— TASK STATEMENT —
Please transcribe the data that follows exactly, from its first line through the line that contains "Task: Tap the keyboard 'A' status bar icon".

[Collected data]
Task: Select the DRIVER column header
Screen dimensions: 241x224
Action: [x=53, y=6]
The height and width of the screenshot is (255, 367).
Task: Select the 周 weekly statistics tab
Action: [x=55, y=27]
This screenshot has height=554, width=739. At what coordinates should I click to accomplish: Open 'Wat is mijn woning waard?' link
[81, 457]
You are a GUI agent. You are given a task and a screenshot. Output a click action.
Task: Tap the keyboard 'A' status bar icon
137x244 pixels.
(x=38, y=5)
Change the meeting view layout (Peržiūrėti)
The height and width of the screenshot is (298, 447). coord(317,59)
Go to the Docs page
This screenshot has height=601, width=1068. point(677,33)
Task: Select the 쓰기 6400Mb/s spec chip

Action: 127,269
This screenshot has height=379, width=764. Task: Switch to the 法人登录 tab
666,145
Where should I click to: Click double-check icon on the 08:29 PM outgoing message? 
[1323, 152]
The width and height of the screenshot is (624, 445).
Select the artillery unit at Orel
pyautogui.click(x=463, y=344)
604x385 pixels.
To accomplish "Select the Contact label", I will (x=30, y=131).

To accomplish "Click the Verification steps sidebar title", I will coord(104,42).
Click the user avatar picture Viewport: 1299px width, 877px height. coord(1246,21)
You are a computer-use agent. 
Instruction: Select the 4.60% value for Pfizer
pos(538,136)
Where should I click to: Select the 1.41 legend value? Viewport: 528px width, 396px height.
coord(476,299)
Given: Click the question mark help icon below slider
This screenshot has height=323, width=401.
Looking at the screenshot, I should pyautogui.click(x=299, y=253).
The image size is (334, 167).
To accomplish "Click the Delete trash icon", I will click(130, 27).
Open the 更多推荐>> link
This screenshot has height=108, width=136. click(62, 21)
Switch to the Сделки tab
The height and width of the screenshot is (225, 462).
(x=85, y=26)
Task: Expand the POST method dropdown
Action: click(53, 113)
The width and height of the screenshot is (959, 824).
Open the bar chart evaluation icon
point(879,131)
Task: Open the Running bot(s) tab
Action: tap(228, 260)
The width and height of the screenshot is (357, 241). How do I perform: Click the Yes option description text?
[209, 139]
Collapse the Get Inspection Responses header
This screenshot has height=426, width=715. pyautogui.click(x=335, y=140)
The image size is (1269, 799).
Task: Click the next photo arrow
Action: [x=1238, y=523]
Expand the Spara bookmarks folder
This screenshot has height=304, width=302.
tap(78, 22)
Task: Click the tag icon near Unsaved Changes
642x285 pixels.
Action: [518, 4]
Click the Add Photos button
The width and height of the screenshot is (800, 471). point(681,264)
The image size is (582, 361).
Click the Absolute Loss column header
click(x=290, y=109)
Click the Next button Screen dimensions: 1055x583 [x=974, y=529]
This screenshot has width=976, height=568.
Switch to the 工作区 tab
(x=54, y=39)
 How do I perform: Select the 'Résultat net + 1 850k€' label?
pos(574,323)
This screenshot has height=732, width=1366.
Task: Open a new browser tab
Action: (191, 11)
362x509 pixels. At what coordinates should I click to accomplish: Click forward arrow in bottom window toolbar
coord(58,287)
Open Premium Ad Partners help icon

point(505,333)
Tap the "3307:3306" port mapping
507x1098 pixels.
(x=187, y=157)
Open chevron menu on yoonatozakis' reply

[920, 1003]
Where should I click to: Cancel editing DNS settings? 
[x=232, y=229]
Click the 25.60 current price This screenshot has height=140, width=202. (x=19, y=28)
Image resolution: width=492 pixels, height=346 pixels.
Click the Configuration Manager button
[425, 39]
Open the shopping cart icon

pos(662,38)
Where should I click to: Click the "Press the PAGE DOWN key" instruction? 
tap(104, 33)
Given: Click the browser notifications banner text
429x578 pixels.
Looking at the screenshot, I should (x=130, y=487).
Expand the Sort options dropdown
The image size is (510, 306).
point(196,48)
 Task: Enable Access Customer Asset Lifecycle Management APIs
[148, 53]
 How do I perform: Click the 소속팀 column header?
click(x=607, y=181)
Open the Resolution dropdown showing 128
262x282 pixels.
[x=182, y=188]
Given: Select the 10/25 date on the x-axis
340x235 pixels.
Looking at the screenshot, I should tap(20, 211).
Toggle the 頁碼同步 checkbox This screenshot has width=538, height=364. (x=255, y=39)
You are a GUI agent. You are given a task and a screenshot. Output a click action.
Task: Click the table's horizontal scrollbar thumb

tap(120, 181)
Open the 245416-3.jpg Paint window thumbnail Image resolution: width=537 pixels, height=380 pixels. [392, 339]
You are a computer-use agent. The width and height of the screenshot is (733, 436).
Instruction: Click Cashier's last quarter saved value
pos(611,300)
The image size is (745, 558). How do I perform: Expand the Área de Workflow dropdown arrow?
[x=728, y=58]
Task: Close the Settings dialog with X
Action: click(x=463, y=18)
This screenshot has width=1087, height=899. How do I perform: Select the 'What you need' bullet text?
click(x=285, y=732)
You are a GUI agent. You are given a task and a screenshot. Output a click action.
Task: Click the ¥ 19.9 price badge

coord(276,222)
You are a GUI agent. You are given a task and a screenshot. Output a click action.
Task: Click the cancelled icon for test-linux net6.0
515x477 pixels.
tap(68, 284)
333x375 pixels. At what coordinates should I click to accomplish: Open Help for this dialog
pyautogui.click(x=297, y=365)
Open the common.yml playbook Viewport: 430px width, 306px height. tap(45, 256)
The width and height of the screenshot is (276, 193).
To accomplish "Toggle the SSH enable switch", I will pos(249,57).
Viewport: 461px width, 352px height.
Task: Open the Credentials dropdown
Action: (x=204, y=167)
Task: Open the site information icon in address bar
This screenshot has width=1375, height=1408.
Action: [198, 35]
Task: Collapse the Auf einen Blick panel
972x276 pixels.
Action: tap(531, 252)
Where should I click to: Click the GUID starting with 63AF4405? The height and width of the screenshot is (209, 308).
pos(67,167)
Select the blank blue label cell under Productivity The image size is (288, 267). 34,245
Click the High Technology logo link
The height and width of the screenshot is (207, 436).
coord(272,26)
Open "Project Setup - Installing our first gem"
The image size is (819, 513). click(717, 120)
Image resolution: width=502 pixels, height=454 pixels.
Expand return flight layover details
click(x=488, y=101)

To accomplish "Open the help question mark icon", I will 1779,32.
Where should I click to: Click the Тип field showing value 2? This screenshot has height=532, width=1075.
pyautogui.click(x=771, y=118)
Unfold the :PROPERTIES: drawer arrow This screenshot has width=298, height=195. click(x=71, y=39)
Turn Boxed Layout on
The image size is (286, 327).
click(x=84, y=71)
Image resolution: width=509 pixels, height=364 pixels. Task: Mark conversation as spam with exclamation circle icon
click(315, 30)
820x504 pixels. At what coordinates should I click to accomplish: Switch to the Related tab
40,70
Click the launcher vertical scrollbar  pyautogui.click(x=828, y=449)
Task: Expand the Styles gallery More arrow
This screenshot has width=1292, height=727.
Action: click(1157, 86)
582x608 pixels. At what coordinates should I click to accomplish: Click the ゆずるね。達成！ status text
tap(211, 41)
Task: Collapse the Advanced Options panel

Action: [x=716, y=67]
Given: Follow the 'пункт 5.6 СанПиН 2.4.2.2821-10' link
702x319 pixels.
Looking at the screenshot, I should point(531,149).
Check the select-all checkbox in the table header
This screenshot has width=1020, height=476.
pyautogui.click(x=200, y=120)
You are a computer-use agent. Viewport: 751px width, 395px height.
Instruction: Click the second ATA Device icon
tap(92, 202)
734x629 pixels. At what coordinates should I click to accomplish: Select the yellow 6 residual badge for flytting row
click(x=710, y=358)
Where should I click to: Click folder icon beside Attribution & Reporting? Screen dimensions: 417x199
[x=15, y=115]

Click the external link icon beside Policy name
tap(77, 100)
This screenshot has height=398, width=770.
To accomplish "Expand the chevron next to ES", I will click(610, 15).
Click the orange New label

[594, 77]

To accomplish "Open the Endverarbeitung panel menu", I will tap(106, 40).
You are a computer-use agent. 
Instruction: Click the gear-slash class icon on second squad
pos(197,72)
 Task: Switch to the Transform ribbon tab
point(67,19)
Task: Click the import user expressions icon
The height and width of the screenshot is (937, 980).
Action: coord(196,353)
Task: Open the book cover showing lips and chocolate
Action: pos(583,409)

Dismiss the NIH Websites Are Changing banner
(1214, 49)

— SOLUTION —
Task: Select the DRIVER column header
Screen dimensions: 241x224
Action: [x=53, y=6]
The height and width of the screenshot is (255, 367).
Task: Select the 周 weekly statistics tab
Action: [x=55, y=27]
This screenshot has height=554, width=739. At what coordinates should I click to accomplish: Open 'Wat is mijn woning waard?' link
[81, 457]
You are a GUI agent. You are given a task and a screenshot. Output a click action.
Task: Tap the keyboard 'A' status bar icon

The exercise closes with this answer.